There was once a time when fine jewellery was available to view only by a chosen few, within the confines of salons on Place Vendôme and Bond Street. Now, younger audiences are shopping by scrolling through social media and insouciantly pairing diamonds with T-shirts and jeans. The conservative world of fine jewellery has been flipped on its head, as a new generation of convention-flouting designers redefine how we buy and style precious stones.

“It is great to see the face of fine jewellery changing,” says Elizabeth Von Der Goltz, global buying director of Net-a-Porter. “Contemporary jewellery designers are creating pieces to be worn every day that are less conventional. We see customers purchasing multiple items to be worn at the same time as well as high-value items with jeans and beauty. We have sold a £20,000 Piaget watch with a nail polish before and a £15,000 Anita Ko diamond bracelet with a denim jacket. A new generation of designers is offering our customers a fresh way of wearing jewellery.”

On her modern, pavé diamond pieces, Anita Ko says: “It’s no fun to have diamonds sitting in a safe. My clients live in Los Angeles, New York and London where everyday pieces are de rigueur. So even when a special design is purchased, it’s often worn every day.” The Los Angeles-based designer is credited with spearheading the contemporary diamond ‘stack’, be it a curated finger, ear or neck. A favourite amongst Hollywood’s elite, her solid gold safety pin earrings and angular bracelets often add a punk-inspired edge to the red carpet.

Another designer tearing up the traditional rulebook is Patcharavipa Bodiratnangkura, who produces clean-lined and richly textured, geometric forms made from teak, coconut shells, diamonds and yellow gold.

Bangkok-born Bodiratnangkura began producing jewellery at 13, which she sold in her own shop. She later honed her craft at Central Saint Martins before launching her eponymous label in 2016. It soon caught the attention of Dover Street Market, which now stocks the brand in London, alongside Matches Fashion.

Bodiratnangkura splits her time between London and Bangkok, where her pieces are handmade in her studio by a team of six goldsmiths. Collections can take years to finesse, drawing on Thai architecture, nature and materials. “My heritage is the vein that runs through all of my work. We value the process of craftsmanship and embrace imperfections as beauty. I like to think our pieces reflect the human characteristics: spontaneous, unexpected and flawed, but fearless.”

Also part of the Dover Street Market roster is Sophie Bille Brahe, the Copenhagen-based jeweller renowned for her minimalist and covetable cool-girl diamonds and pearls. “My focus has always been, ‘how simple and beautiful can I make this?’” Explains Brahe. “I know and work with several traditional goldsmith techniques. It was important for me to know all of the rules in order to feel comfortable changing them.”

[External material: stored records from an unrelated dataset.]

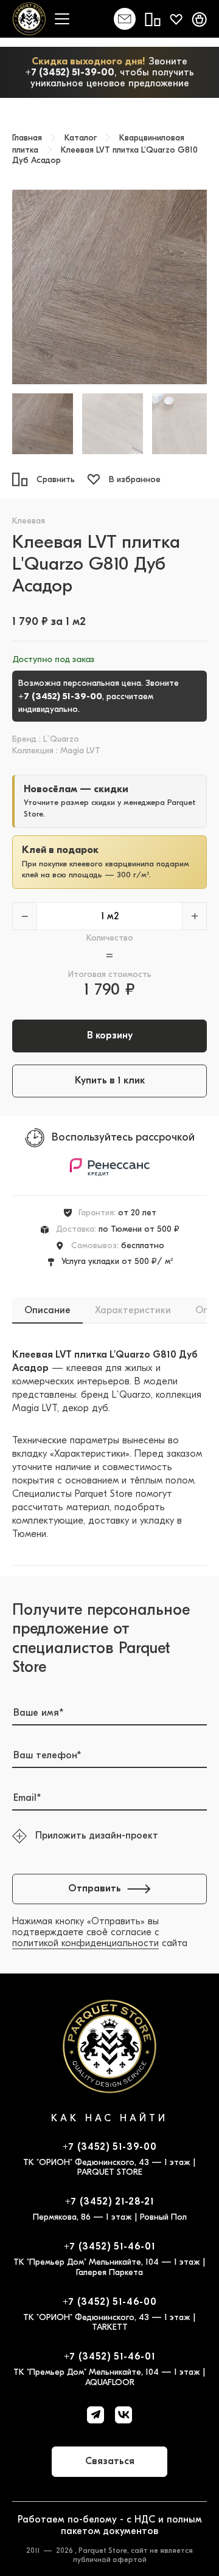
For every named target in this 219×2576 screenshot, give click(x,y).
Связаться (109, 2461)
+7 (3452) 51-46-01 (110, 2246)
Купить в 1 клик (110, 1080)
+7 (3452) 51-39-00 (69, 72)
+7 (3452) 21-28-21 (110, 2201)
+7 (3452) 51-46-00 (110, 2302)
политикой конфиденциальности (85, 1943)
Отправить (94, 1888)
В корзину (110, 1035)
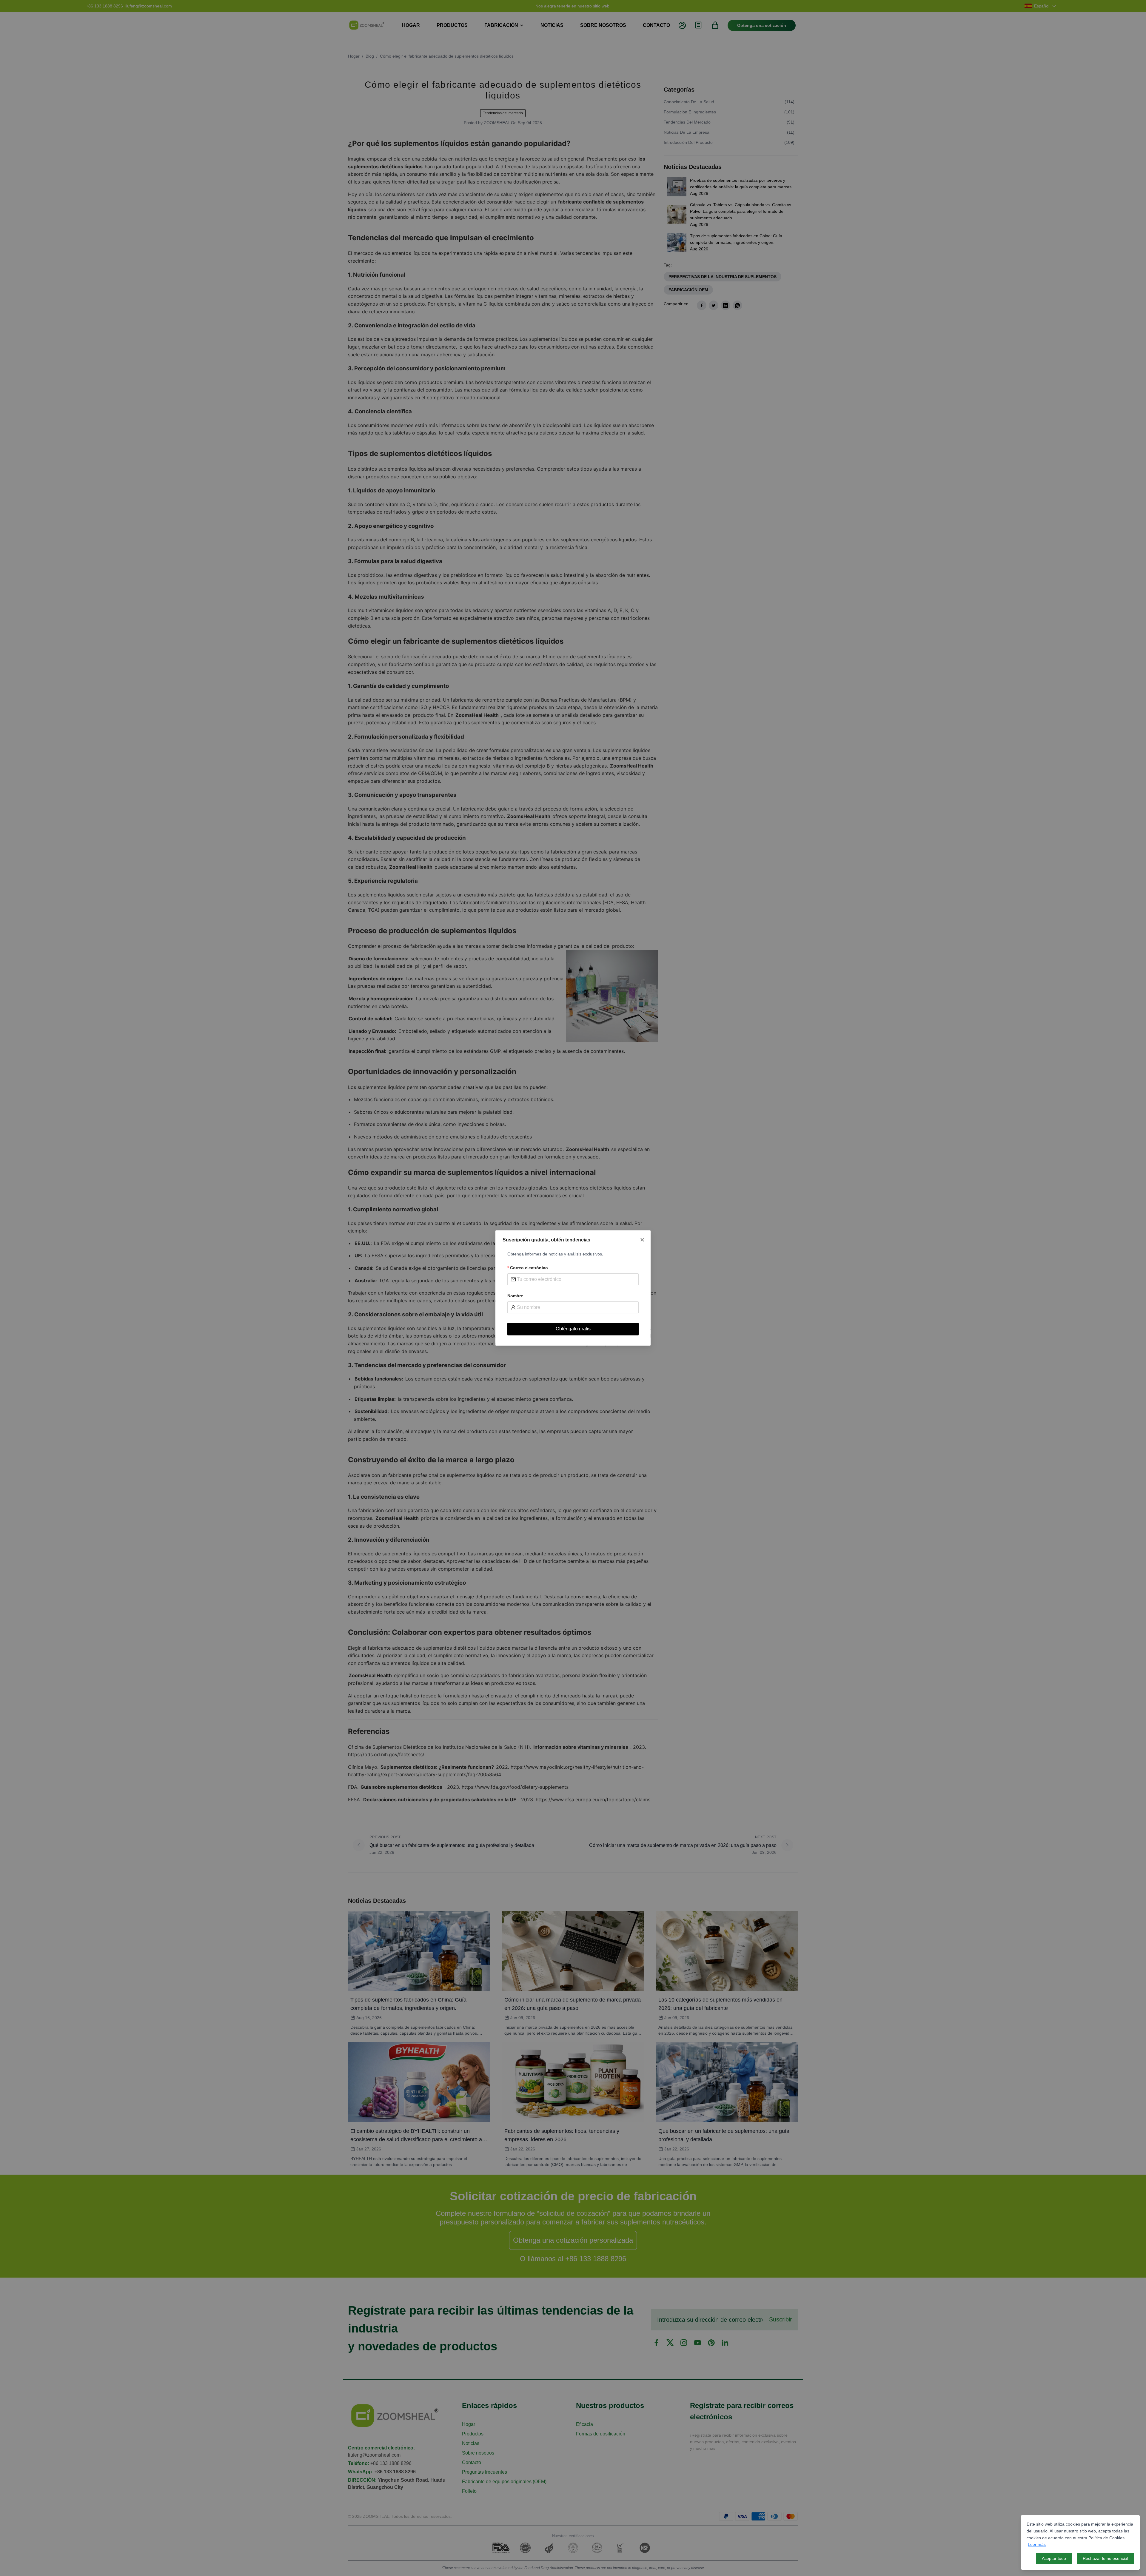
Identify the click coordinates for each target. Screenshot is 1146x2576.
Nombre (515, 1295)
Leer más (1037, 2544)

Brahe’s thoughtfully-curated social media presence beautifully translates her sinuous earrings and delicate chains, which take their cue from astrology and the serene Danish landscape. A crescent-shaped cuff seems to thread elegantly through the earlobe, reflective of a shooting star, while an undulating diamond ring offers a fresh alternative for brides-to-be.

“I receive lots of queries about my jewellery through Instagram. For someone like me who doesn’t have a store, it is a nice way for me to be able to introduce small parts of my universe.”

“The majority of our sales come via Instagram,” agrees London-based jeweller Isabella Townsley, who ships globally from her Warwick Avenue flat. The 24-year old designer got her first break when Rita Ora posted a photo on Instagram wearing nothing except Townsley’s Relax necklace, which refashions Old English font in 18-carat gold.

Townsley studied at the Gemological Institute of America in New York and worked with Harry Fane in Mayfair. Previous courses in graphic design at Camberwell College of Arts and photography and styling at Condé Nast College put her in good stead to present her collections creatively on social media, where she distils her unique blend of playful girl-power glamour.

Her signature inverse-set diamonds, which reveal the rarely-seen spikey underside of the stone, are complemented by more affordable collections like the new Girl PWR line, which is made up of earrings and slim, stackable rings that start from £189.

Unlike traditional jewellery houses, this new coterie of ethically-conscious designers creates collections with street trends in mind. Baubles have been replaced by clean lines and geometric forms that fit the contemporary customer’s modern wardrobe and lifestyle. “It’s refreshing to see how adventurous the industry has become in recent years,” concludes Katharina Zoë Erasin, buyer for Boutique 1 on Sloane Street, a two-storey trove of contemporary designer wares. “Jewellery is such an integral part of a woman’s personality and the new wave of designers are creating pieces that are fun, unique and effortless.”